本人后续在python 3.8的环境下,进行了进一步的确认:
- paddlepaddle 2.5.2和paddleclas 2.5.1是可以兼容的。
- paddlepaddle 2.5.2和paddleclas 2.6.0是可以兼容的。
- paddlepaddle 2.6.0~2.6.2和paddleclas 2.6.0是不兼容的。会有
MemoryError: std::bad_alloc - 最新的paddlepaddle 3.0.0rc0和paddleclas 2.6.0也是不兼容的。会有另外的错误。
本人所用的环境如下:
- CUDA (if used): Cuda compilation tools, release 12.6, V12.6.77
- OS (in container
python:3.10-slim): Debian GNU/Linux 12 (bookworm) (Python is3.10, PaddlePaddle is 2.6.2, PaddleClas is 2.6.0) - OS (in container
nvidia/paddlepaddle): Ubuntu 22.04.5 LTS (Python is3.10, PaddlePaddle is 2.6.1, PaddleClas is 2.6.0) - OS (in container
paddlepaddle/paddle): Ubuntu 16.04.7 LTS (Python is3.7, PaddlePaddle is 2.3.0, PaddleClas is 2.5.1) - OS (in container
paddlecloud/paddleclas): Ubuntu 18.04.5 LTS (Python is3.7, PaddlePaddle is 2.3.0.post112, PaddleClas is 0.0.0 (actually it should be 2.4, so this seems to be a dev version)) - OS (in container
python:3.7-slim): Debian GNU/Linux 12 (bookworm) (Python is3.7, PaddlePaddle is 2.5.2, PaddleClas is 2.5.1) - OS (in container
python:3.8-slim): Debian GNU/Linux 12 (bookworm) (Python is3.8, PaddlePaddle is 2.6.2, PaddleClas is 2.6.0) - OS (native device): Windows 11 Enterprise 24H2 (
10.0.26100 Build 26100) - Docker version:
27.3.1, build ce12230 - NVIDIA Driver:
566.03
可以肯定的是,尽管上述测试多次报出memory error,但运行脚本的时候、本人的内存是绝对没有满的。
感谢您的反馈和非常详细的实验!我们会安排排查该问题。
赞!很详细的解决方案,我尝试把paddlepaddle版本回退,确实成功运行!
可见paddle相关库在发布的时候,并没有自动化运行各种测试样例的机制。 而实际上这个并不难,把各种demo级别的命令集中到一起,运行一次就行。

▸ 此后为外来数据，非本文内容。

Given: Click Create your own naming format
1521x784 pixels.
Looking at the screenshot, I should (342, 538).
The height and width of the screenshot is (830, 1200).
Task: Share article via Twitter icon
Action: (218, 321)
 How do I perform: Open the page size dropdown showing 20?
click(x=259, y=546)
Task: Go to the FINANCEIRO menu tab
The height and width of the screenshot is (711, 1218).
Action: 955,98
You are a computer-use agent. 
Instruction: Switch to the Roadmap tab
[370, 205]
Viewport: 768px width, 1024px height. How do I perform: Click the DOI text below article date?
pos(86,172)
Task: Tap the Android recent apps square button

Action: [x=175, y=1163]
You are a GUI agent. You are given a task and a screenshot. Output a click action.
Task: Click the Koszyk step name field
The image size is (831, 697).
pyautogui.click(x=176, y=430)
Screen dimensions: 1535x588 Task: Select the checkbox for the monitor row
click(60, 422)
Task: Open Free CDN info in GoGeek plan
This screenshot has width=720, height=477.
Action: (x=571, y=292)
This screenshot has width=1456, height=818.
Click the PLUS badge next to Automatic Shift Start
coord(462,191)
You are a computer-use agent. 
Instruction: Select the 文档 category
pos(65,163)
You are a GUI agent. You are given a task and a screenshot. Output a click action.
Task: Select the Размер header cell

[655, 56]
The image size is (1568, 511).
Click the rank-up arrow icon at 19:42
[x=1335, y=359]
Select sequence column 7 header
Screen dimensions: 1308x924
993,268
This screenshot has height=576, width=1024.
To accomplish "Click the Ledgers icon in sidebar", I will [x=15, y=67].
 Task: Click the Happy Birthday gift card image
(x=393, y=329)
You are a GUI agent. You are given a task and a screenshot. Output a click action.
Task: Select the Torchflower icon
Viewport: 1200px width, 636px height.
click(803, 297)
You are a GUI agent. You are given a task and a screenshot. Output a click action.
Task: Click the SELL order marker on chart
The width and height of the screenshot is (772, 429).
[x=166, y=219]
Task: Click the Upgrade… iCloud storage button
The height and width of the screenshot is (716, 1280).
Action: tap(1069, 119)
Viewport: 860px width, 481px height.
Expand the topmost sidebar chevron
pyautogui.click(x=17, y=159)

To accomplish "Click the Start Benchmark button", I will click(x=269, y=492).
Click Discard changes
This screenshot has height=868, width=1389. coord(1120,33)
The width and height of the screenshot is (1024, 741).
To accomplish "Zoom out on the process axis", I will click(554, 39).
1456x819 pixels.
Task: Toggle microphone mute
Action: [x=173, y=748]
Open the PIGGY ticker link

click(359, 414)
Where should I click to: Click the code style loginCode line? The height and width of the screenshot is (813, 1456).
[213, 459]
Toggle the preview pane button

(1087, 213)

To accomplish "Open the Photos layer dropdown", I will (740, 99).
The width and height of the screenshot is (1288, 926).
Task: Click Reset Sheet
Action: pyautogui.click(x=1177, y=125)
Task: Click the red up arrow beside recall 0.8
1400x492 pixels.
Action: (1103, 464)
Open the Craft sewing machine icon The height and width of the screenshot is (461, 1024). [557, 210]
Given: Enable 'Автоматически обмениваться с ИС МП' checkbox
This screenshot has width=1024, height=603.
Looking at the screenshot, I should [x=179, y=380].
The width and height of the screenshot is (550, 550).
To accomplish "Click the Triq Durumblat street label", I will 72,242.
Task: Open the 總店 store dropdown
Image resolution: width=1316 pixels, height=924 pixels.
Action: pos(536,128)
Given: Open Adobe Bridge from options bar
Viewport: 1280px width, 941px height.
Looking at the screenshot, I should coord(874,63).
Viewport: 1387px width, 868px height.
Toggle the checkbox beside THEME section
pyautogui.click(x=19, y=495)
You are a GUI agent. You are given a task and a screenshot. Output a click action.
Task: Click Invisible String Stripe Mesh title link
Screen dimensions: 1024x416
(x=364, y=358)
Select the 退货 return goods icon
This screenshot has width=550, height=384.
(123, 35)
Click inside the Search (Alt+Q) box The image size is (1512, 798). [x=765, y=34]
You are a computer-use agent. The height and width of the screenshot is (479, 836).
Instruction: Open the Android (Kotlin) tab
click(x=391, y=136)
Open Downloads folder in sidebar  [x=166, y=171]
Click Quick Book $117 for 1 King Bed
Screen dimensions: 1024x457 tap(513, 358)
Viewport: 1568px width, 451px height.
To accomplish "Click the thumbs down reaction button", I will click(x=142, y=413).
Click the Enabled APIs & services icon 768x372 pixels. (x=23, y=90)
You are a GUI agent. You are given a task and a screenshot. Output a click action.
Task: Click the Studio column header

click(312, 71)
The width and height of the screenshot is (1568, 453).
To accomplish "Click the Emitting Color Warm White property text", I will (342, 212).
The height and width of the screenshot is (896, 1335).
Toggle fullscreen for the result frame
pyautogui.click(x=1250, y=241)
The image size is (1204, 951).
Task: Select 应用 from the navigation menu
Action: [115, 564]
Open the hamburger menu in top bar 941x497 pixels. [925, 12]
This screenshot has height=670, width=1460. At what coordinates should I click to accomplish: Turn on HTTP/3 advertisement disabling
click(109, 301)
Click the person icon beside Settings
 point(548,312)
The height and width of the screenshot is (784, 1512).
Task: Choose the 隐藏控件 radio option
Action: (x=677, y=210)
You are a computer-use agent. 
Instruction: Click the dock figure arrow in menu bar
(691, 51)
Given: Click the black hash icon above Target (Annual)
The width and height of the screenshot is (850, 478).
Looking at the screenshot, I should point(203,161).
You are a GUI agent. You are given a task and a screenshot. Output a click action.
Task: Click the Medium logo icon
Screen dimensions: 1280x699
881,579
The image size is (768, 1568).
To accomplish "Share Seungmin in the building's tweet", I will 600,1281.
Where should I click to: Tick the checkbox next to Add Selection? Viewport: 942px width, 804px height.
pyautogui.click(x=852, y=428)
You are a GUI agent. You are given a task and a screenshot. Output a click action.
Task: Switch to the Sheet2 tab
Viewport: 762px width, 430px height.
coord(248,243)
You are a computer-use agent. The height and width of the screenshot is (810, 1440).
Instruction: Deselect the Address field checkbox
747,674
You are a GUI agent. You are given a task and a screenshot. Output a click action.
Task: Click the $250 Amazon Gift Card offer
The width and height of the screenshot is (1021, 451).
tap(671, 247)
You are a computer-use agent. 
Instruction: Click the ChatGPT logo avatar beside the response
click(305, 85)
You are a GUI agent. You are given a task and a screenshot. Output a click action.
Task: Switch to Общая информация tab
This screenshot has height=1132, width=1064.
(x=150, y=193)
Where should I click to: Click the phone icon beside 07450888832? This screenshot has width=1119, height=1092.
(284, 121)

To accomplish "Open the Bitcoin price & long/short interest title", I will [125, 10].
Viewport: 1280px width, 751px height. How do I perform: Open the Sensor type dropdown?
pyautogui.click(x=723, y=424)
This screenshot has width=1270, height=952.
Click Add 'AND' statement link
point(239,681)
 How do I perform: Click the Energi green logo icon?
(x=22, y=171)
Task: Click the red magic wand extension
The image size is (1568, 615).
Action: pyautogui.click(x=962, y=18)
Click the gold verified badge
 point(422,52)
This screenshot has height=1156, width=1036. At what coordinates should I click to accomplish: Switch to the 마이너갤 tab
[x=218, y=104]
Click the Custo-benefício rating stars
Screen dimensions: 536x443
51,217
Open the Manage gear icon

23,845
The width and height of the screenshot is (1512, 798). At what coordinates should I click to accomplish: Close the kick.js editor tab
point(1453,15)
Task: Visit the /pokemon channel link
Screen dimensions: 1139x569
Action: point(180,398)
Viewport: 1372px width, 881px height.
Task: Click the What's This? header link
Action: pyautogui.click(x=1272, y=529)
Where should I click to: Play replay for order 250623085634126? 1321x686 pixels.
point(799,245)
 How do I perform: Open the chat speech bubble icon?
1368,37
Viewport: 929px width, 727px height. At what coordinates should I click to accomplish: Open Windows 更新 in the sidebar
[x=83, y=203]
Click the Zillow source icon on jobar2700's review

这很明显就是测试团队leader的责任
感谢您的反馈和非常详细的实验!我们会安排排查该问题。
HI,请问大概何时可以兼容paddle2.6.2 版本?
感谢您的反馈和非常详细的实验!我们会安排排查该问题。
HI,请问大概何时可以兼容paddle2.6.2 版本?
我是paddlepaddle-gpu2.6.2,paddleclas切到2.5.2后,[MemoryError: std::bad_alloc]报错消失了
@cainmagi 为您点赞。这是我看到的最详细的验证方案。
paddlepaddle-gpu 2.6.2 + paddleclas 2.5.2 Demo可以执行,我是Ubuntu22.04 + Conda3 +Python 3.8.20 未使用docker, 硬件环境是笔记本3060 Laptop 6g可以执行。